The Collegian
Thursday, March 28, 2024

"Drive:" A Movie Review

The movie "Drive" follows a character who is based on a superman-type persona, barely speaks and is also as awkward as Ryan Gosling's character in "Lars and the Real Girl." Sure, he's a stoic superhero with a secret identity but he's also awkward, makes strange decisions and gets involved with really obvious crime kingpins. And instead of flying faster than a speeding bullet and leaping tall buildings, his superpowers include driving getaway cars and invisibility.

Now imagine you watched a two-hour movie in which this wooden superboy starts out cool, calm and collected and then suddenly transforms into Jason Statham at the halfway point.

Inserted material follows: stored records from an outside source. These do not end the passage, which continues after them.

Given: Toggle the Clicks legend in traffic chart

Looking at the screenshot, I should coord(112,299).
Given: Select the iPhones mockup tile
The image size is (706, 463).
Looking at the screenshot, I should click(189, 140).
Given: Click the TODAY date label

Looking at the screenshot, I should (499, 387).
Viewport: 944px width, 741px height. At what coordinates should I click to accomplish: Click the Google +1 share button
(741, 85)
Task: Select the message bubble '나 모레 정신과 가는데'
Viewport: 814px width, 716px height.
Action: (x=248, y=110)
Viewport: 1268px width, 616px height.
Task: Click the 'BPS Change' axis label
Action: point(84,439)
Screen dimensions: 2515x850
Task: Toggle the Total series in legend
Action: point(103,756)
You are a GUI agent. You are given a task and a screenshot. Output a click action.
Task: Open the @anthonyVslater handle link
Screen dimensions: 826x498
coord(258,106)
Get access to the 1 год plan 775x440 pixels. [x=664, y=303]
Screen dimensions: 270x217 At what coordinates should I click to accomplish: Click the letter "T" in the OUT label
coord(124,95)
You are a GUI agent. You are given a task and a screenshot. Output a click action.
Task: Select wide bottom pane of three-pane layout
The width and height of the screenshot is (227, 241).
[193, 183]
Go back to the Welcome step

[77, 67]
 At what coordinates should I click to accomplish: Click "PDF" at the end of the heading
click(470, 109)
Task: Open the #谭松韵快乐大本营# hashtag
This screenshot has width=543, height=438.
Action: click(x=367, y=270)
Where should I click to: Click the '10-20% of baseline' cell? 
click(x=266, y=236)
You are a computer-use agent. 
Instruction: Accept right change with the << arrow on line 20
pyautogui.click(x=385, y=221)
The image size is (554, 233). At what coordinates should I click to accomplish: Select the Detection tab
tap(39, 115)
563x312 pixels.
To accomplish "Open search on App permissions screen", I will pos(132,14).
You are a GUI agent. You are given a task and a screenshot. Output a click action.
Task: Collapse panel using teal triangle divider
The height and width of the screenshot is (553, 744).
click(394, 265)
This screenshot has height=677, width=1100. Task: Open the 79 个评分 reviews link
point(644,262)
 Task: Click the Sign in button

You'd go see that movie, wouldn't you?

Let me tell you now that "Drive" is...unfortunate. It's artsy (not in a good way) and long and weighed down by a lot of silence and weird loud music that's supposed to sub for exposition so no one has to talk more than is absolutely necessary to keep it from being a silent movie.

You have Ryan Gosling as a stunt man who moonlights as a getaway driver during robberies. You have Carey Mulligan as an equally mute semi-single mother who has such terrible taste and luck with men you just know her next husband is going to be serial killer. You have Ron Perlman - God bless him - who is slowly mutating into one of those walking trees from "Lord of the Rings." You have Albert Brooks as a raspy-voiced Mafioso with anger management issues. And this movie is about all of them pissing each other off.

In all honesty, this film isn't worth the $10 you'd spend on the ticket. It isn't even worth the couple dollars you'd spend on gas to get to the theater. But despite my distinct, intense feeling that this movie is oh-so-awful, I really enjoyed watching it.

Once I got through the beginning, which is like a longer version of that scene in "Twilight" where the main girl wakes up to find Robert Pattinson staring at her, the action blew me away with how brutal and unplanned it all seemed.

Guns, knives, boots, water - pick your weapon of death. If you like watching people die gruesomely, you'll love watching this flick. Plus you get to wonder how someone made these seemingly random characters come together dramatically enough to form a plot with a beginning, middle and end. Seriously, I think you would have to be high to understand the nuances the director was going for. Or maybe it's just me, considering it now has an 8.8/10 rating on IMDB.com. Maybe I'm the one who's unwilling to understand.

Still, I really meant it when I wrote that this movie is strangely regrettable. So if you're trying to save money, just wait until "Drive" comes to HBO...and then laugh through it with a group of friends.